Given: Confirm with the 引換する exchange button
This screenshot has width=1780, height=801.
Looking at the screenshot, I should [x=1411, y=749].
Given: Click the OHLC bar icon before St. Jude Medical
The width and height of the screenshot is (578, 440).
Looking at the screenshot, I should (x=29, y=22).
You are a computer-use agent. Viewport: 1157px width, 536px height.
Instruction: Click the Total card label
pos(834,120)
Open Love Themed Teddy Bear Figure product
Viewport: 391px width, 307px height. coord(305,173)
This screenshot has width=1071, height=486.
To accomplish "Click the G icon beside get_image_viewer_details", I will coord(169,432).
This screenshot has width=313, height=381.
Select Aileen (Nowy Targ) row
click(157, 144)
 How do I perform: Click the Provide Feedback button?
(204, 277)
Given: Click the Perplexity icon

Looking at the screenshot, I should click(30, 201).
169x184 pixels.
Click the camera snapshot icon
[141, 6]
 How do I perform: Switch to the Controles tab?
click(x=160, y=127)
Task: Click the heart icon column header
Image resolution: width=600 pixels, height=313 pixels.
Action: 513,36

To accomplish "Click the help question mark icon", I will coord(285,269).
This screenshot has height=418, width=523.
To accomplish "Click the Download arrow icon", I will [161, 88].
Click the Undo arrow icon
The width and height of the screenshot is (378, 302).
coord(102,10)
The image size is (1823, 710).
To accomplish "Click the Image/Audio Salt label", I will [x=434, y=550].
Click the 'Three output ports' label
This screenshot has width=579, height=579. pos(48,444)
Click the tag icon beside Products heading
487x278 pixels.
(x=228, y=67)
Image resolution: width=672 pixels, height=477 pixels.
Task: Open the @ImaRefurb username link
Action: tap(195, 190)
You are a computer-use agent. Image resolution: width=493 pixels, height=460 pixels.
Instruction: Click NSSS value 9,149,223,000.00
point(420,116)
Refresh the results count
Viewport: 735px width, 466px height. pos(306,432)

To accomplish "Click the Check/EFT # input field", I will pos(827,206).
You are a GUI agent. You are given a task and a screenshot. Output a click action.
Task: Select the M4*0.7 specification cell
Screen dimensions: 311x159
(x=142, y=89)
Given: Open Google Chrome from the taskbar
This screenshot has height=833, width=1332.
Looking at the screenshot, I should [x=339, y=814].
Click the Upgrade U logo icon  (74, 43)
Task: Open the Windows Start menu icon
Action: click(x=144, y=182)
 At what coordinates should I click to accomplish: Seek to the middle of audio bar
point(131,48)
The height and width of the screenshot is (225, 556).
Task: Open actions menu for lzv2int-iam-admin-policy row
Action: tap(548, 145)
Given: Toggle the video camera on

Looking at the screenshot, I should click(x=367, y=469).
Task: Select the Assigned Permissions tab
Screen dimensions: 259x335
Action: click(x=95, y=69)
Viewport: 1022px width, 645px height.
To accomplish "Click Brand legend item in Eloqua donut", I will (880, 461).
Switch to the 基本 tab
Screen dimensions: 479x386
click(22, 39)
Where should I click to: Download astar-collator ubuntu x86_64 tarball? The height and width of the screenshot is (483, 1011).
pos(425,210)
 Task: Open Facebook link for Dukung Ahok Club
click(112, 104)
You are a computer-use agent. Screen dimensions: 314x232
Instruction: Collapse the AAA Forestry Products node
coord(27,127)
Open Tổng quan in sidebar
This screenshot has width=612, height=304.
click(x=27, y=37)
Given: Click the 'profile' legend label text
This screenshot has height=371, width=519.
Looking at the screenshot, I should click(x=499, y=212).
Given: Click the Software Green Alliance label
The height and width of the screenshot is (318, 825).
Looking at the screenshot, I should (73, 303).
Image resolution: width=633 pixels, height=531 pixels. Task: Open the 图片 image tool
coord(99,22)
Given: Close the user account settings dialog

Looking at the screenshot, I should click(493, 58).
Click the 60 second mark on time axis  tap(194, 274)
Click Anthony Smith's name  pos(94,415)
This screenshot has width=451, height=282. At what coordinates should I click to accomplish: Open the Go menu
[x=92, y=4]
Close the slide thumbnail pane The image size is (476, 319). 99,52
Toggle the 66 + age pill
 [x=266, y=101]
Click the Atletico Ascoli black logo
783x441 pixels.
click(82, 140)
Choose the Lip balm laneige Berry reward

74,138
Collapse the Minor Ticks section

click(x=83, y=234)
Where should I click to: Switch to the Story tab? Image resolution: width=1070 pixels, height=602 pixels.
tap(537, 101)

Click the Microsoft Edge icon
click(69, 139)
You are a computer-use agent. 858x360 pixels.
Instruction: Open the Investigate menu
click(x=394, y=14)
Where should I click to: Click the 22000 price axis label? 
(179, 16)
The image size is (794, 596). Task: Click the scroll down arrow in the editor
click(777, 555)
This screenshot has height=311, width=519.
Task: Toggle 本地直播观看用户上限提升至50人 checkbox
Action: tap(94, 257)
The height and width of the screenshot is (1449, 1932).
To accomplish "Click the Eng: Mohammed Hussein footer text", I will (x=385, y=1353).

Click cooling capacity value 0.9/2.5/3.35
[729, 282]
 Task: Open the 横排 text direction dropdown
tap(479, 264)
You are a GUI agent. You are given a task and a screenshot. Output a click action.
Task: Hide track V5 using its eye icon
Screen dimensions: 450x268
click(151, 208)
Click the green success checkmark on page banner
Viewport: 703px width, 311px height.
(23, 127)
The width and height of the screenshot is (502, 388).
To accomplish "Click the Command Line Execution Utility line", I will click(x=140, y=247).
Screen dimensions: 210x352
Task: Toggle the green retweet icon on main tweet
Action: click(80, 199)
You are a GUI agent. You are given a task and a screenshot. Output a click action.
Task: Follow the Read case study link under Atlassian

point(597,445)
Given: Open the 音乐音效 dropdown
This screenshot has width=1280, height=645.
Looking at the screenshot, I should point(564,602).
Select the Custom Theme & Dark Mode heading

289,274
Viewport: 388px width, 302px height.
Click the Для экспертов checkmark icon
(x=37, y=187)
★ ★ ★ ★ ★
**Task instructions**
Above are the lines; repeat exactly the ones from the line containing "Instruction: Click the Total card label" down to the line containing "This screenshot has width=1071, height=486.", both inclusive.

**The completed task**
Instruction: Click the Total card label
pos(834,120)
Open Love Themed Teddy Bear Figure product
Viewport: 391px width, 307px height. coord(305,173)
This screenshot has width=1071, height=486.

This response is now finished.